THE TASK: A line qualifies if it holds the string "screenshot". Copy every qualifying line from the records.

EXTRACTED DATA:
== == ==

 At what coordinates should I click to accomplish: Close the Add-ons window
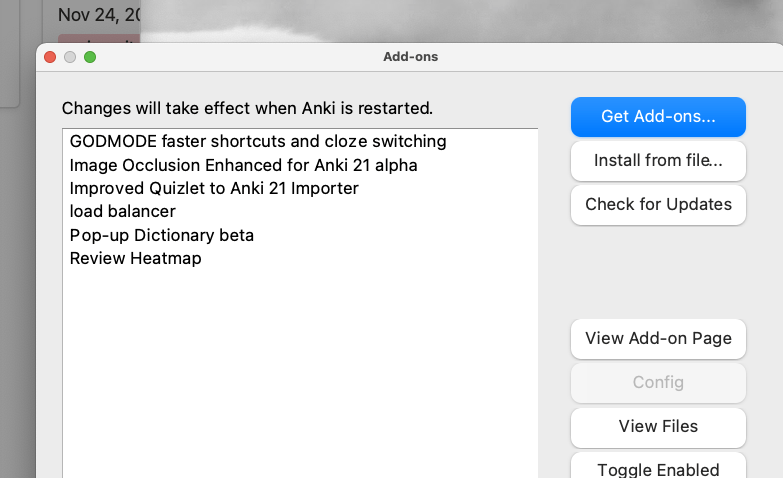tap(50, 57)
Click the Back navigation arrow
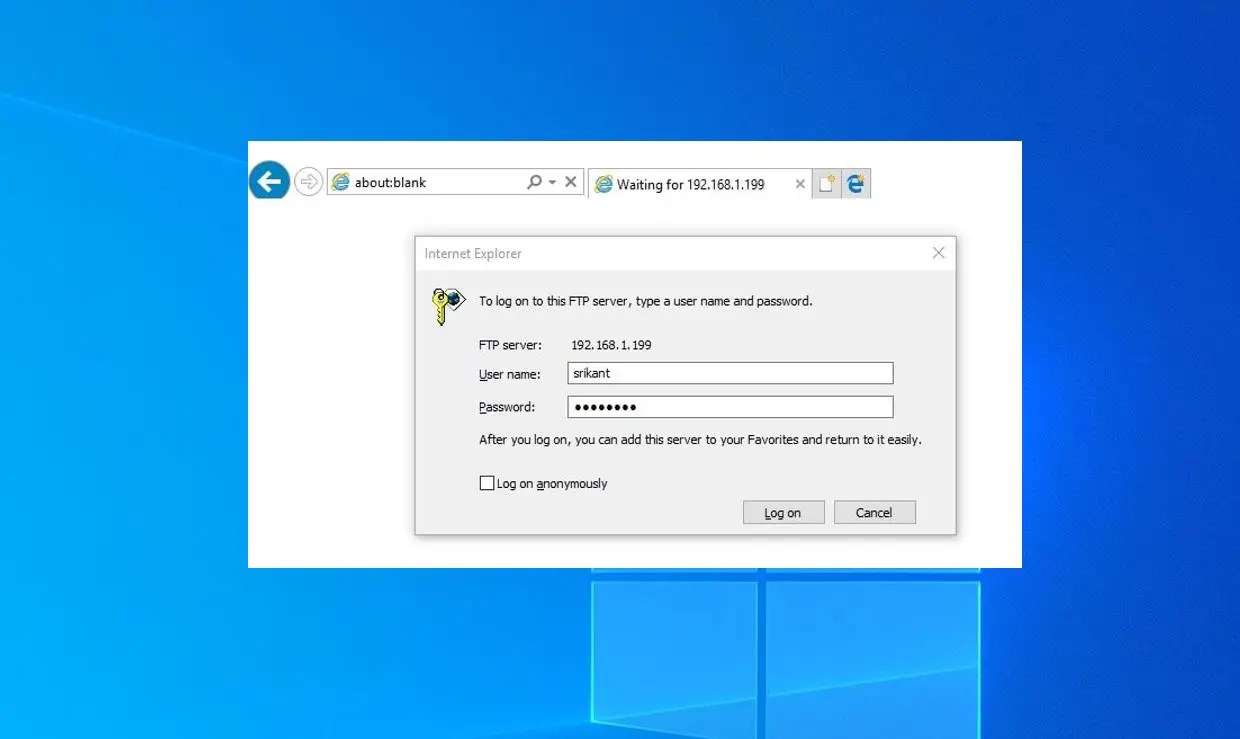 coord(268,180)
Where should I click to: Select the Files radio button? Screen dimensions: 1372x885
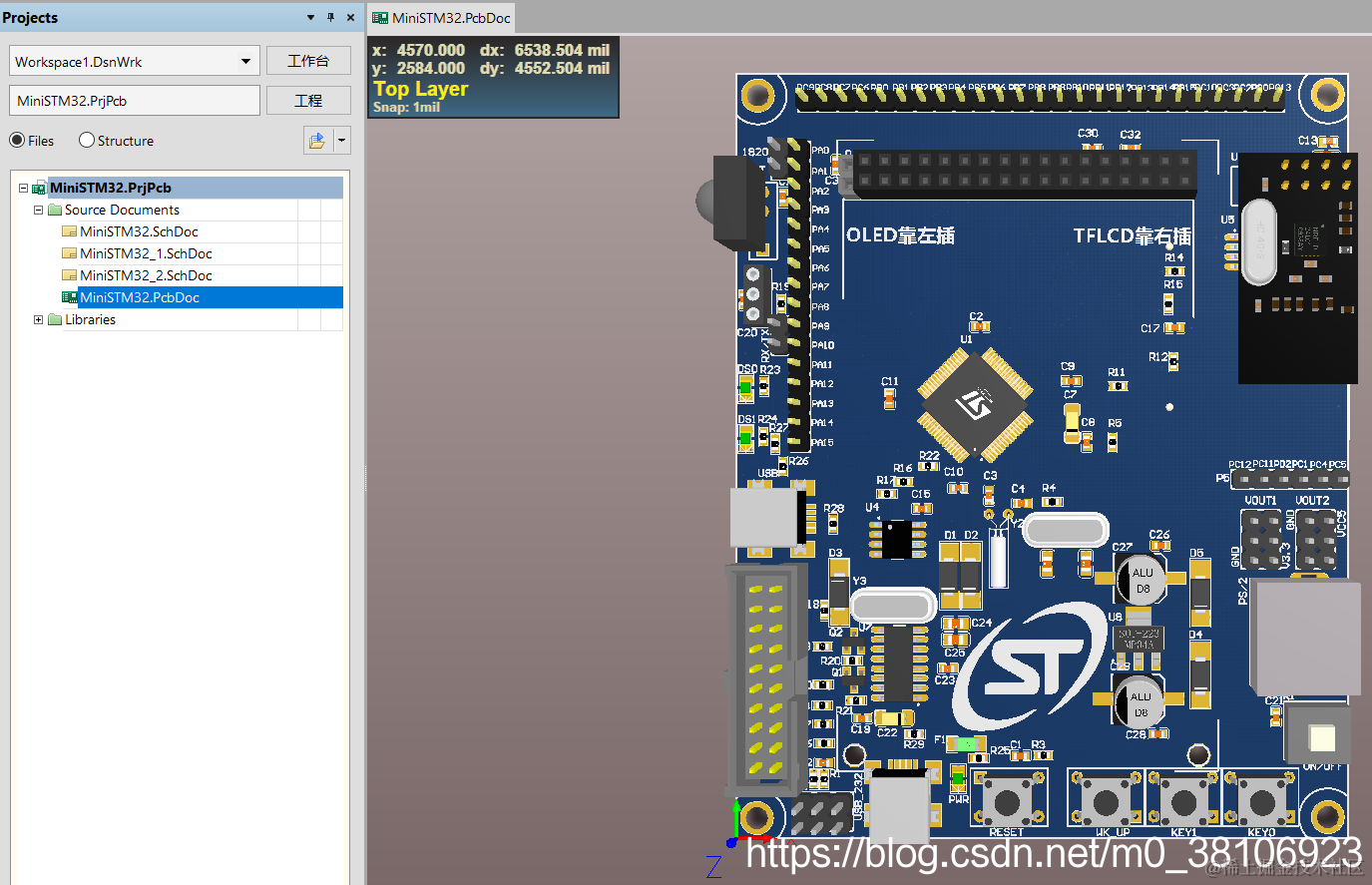(17, 140)
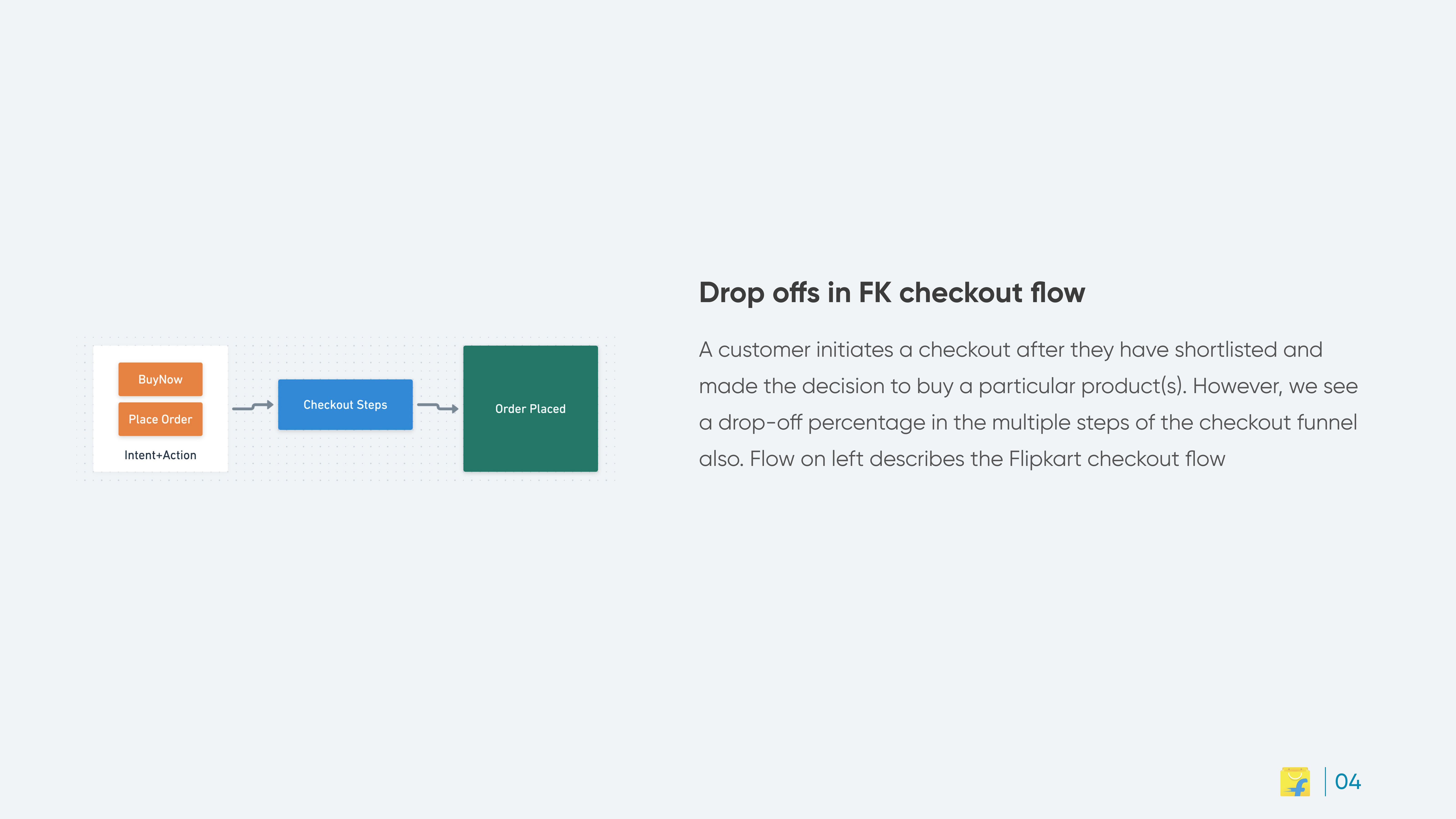Click the vertical divider beside the page number
Viewport: 1456px width, 819px height.
click(x=1325, y=782)
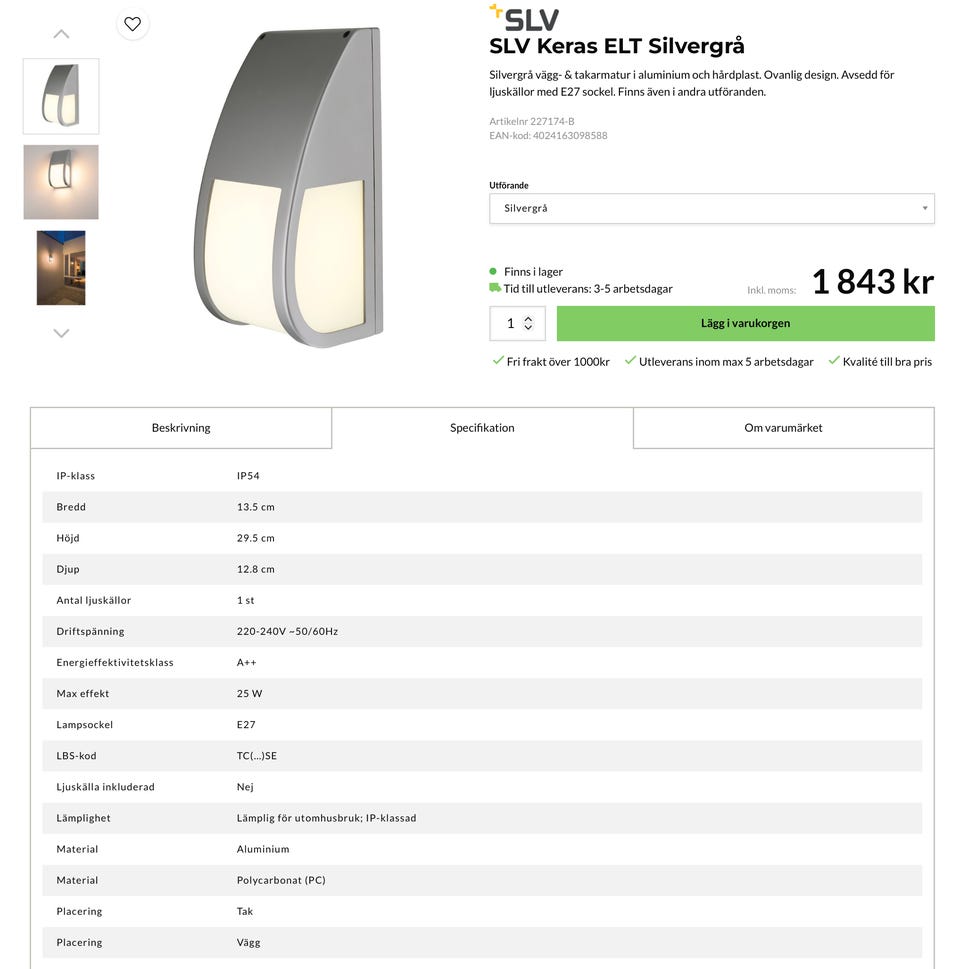Click the main product image
The image size is (960, 969).
coord(290,185)
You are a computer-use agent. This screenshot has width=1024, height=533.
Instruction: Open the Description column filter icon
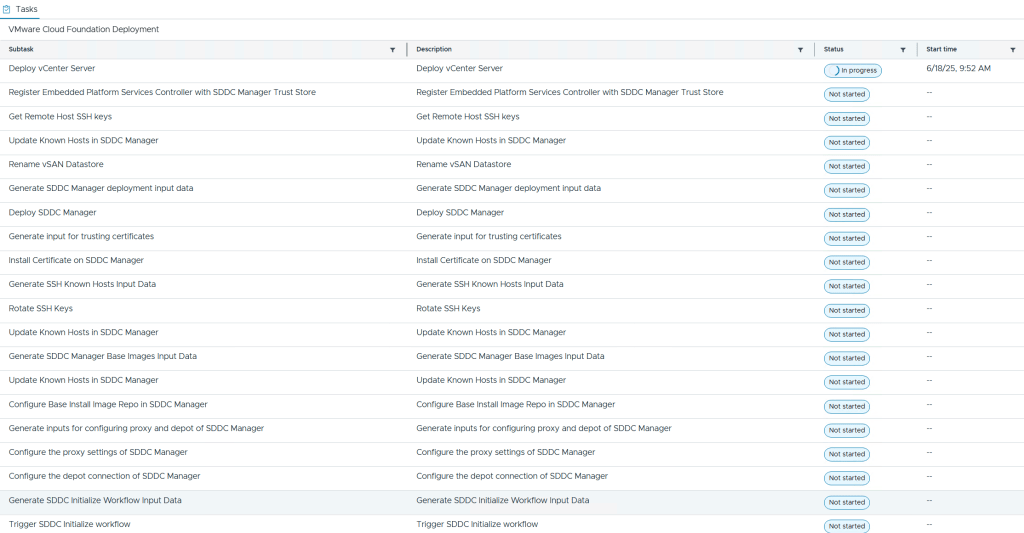click(800, 49)
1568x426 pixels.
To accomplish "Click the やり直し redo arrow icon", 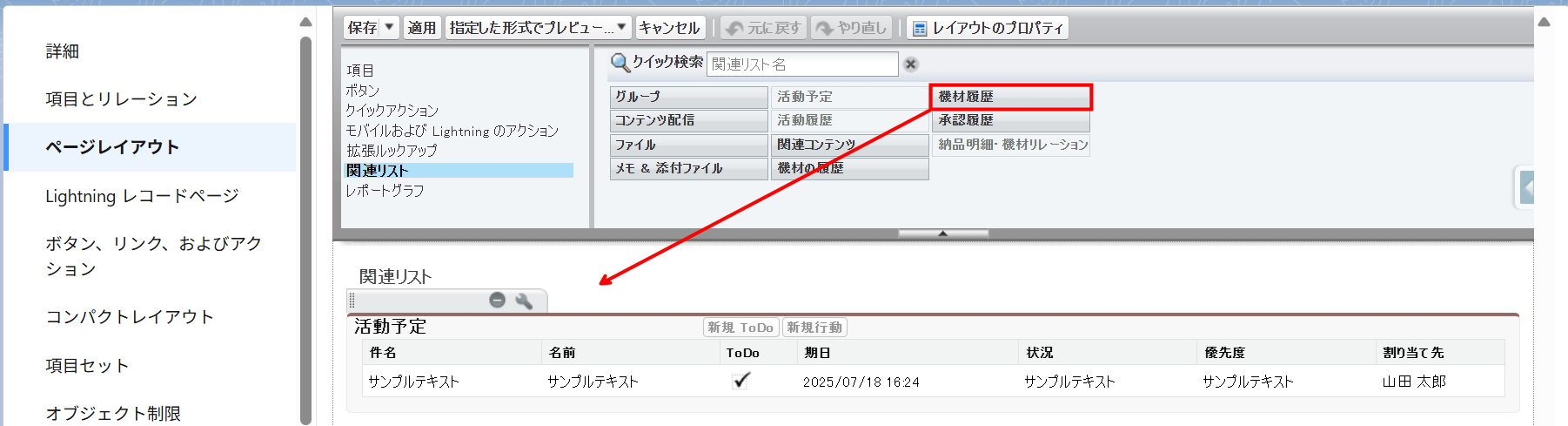I will coord(824,29).
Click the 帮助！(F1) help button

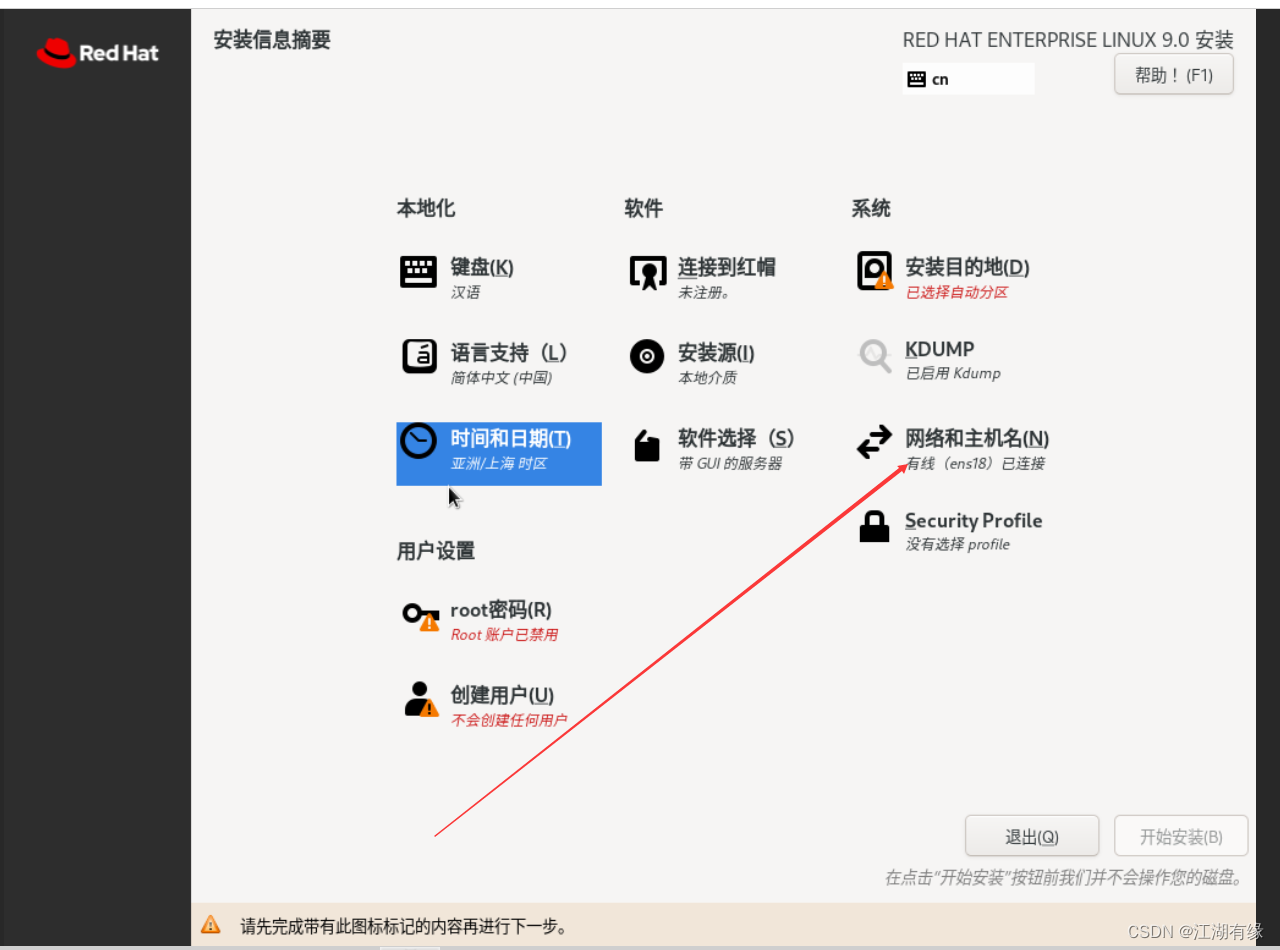click(1173, 74)
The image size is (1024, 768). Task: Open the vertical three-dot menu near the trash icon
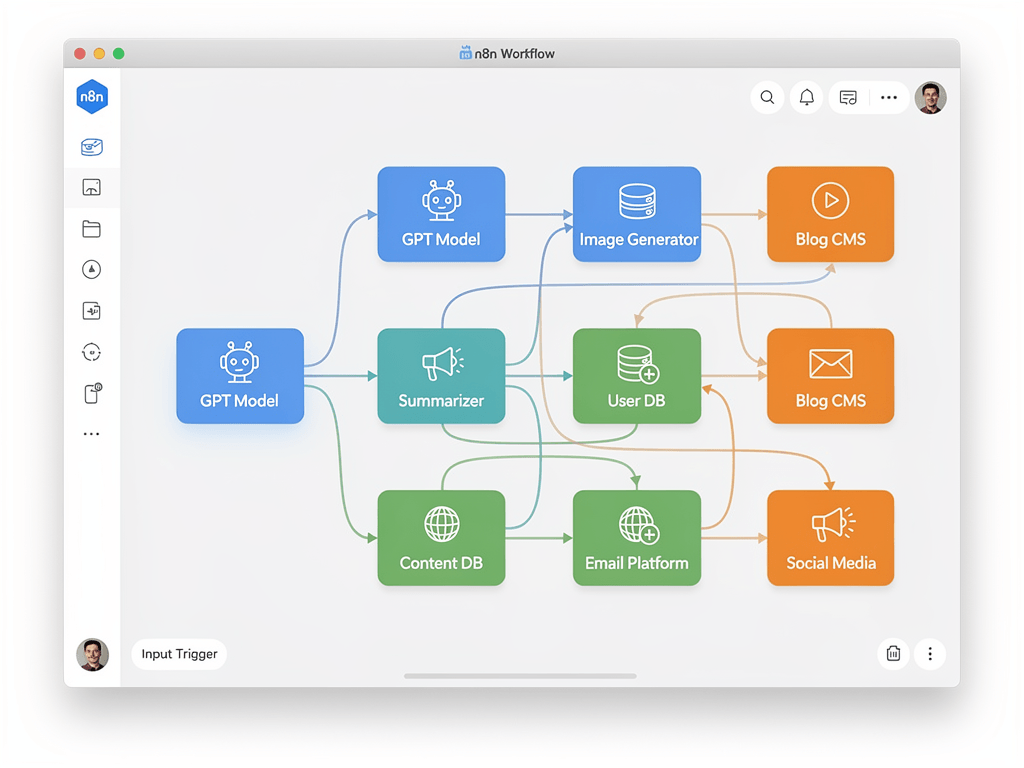[930, 654]
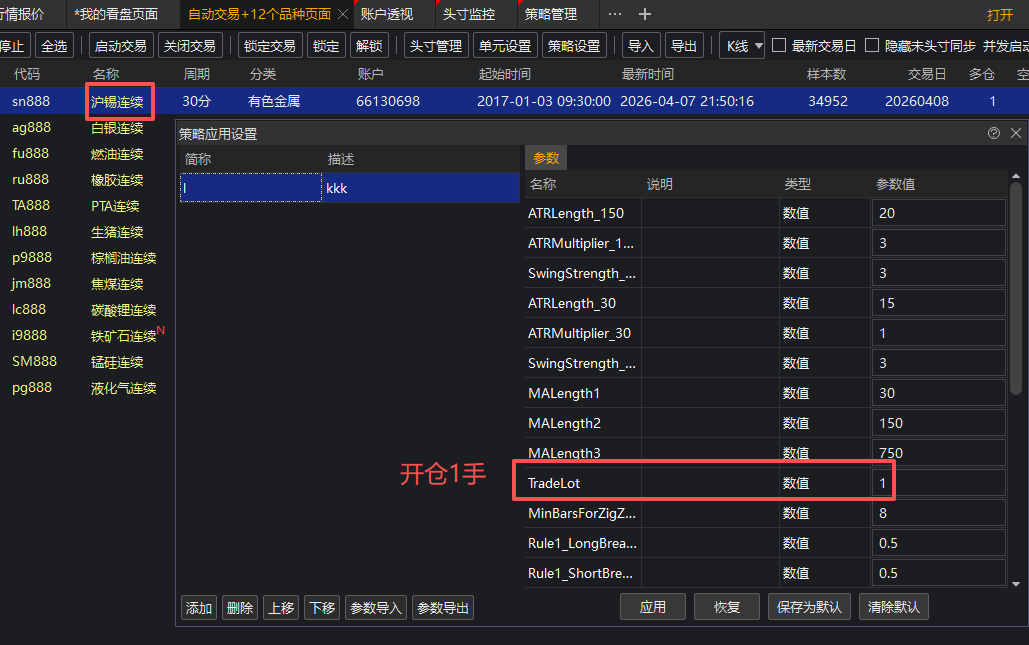
Task: Click the 应用 button to apply parameters
Action: pos(652,607)
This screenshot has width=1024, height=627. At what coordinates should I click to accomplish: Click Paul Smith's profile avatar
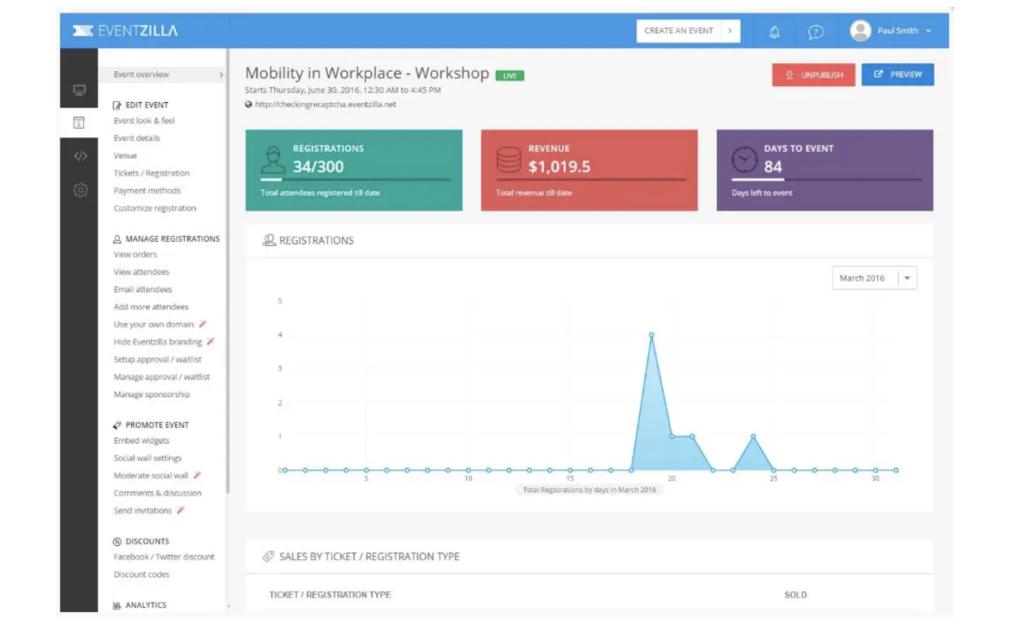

== == ==

SOLUTION FOR THIS PROBLEM:
You are a computer-use agent. This screenshot has width=1024, height=533.
This screenshot has width=1024, height=627. At what coordinates should I click to accomplish: Click Paul Smith's profile avatar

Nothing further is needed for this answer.